The boy and his mother filed a medical malpractice claim. They alleged that the surgery was not of an emergency nature and that the defendants were negligent in failing to provide for a sufficient period of fasting prior to performing the surgery. The complaint alleged that all defendants working at the hospital were employees and/or agents of the hospital. The plaintiffs amended their complaint to allege that each of the defendant doctors was an agent in law or in fact of the hospital and that the hospital was liable for the wrongful acts and omissions of the doctors. The hospital filed a motion for partial summary judgment, arguing that the doctors were not actual or apparent agents. The trial court granted the hospital’s motion on the ground that the doctors were not actual agents of the hospital. The court found that a question of fact existed as to whether the doctors were the apparent agents of the hospital. The plaintiffs voluntarily dismissed their complaint.

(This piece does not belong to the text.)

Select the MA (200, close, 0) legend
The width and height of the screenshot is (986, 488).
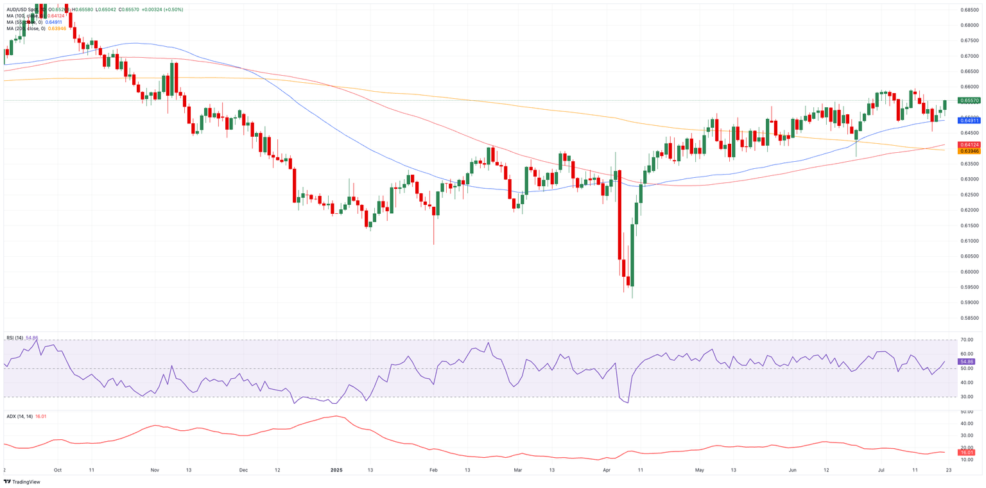pos(26,29)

The plaintiffs refiled their complaint a year later alleging that the doctors acted as apparent agents of the hospital. The hospital filed a motion to dismiss arguing that res judicata barred the complaint. Specifically, the hospital argued that a final judgment on the merits was rendered on plaintiffs' actual agency claim; the causes of action against the hospital pleaded in the original and refiled actions were identical; and there was an identity of parties. The plaintiffs argued that they had only a single claim for negligence based upon vicarious liability that was supported in different ways by allegations of actual agency and apparent agency. The trial court denied the hospital's motion to dismiss but granted its motion for an order certifying a question of law: Are actual agency and apparent agency separate claims for purposes of the res judicata doctrine and the prohibition against claim-splitting, so that a summary judgment entered on the actual agency claims in plaintiff's initial suit bars plaintiff's apparent agency claims in the refiled suit, even in the face of a ruling that there is a question of fact as to the apparent agency claims?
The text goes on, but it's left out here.